Social media can be great, but it isn’t some form of magic that will automatically boost revenue just because you finally decided to jump on the Facebook and Twitter bandwagon. A report from Pitney Bowes – “Social media: Contrasting the Marketing and Consumer Perspectives” – further examines that fact that many marketers are diving into social media and buying the hype that it’s a “cure-all” for most major marketing dilemmas without realizing what to realistically expect.

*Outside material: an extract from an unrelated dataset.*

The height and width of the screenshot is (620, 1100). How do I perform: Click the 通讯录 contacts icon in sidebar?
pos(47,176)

What Consumers Really Want
Many marketers are eager to dive into the world of social media. This alone is just fine. The problem comes when marketers underestimate consumers’ attitudes towards marketing through social media. According to the study, most people prefer peer recommendations – as in someone posting a good review about a product they just bought on Facebook – over direct advertisements. Most consumers also tend to be selective when it comes to directly interacting with a brand via their social media pages. Most consumers prefer to get their product or service recommendations from the following sources:
• Recommendations from friends
• Links to product pages sent from friends
• Reviews posted online from other consumers
Spark a Conversation
Social media, by nature, is conversational. Right now, most of the message deliver going on from brands via social media is not being reciprocated by consumers. Marketing messages may be delivered to the right target audience, but whether or not that audience actually pays attention is a different story. If you can’t spark a conversation, you’re not going to get the most out of social media marketing. A site or social media page that engages consumers in a dialog that’s not a marketing presentation is likely to be more successful. In order to achieve this goal, marketers have to be able to…

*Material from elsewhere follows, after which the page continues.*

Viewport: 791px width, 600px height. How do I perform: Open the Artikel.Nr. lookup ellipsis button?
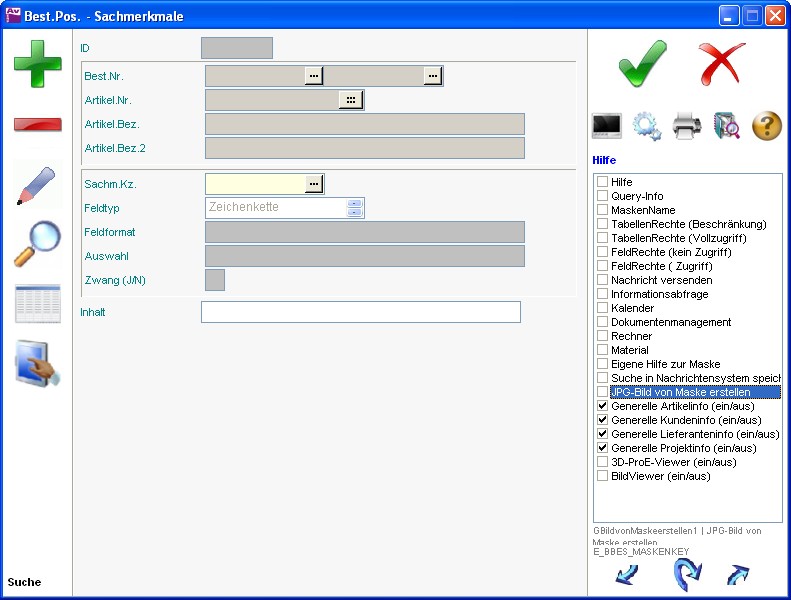(350, 100)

• Understand customers’ individual needs and preferences
• Establish effective measurement techniques to better understand what customers expect
• Find the right mix between content-driven advertising and engaging in a conversation
Get Inside Consumer’s Heads
More than 40 percent of consumers are annoyed when they receive social medial communications from brands. Nearly 70 percent of consumers surveyed said that they would intentionally avoid or stop using a brand that “annoyed” them with their social media marketing attempts. On the other hand, more than 80 percent of consumers are wiling to at least consider a brand recommended by friends via social media. If you want to engage consumers, you need to think how they think and interact in a way that is inviting – not annoying.
Keep Content Relevant
The Pitney Bowes report finds that most consumers have a built-in resistance to blatant marketing efforts. It’s the same aversion people had when telemarketing was the main form of direct marketing in the ’80s and ’90s. You are entering people’s personal space when you market to them via social media. The key to breaking down this barrier is to offer content that is relevant. Consider posting a “how-to” video, for example, that addresses common concerns or issues that indirectly relate to your product without blatantly mentioning your brand.
Finally, it is important to realize that it’s not just enough to jump on the social media bandwagon. You need to offer content that is relevant and engaging. It doesn’t have to be all about your brand. Social media marketing is about reaching out to consumers in a way that sparks interest and generates positive discussions.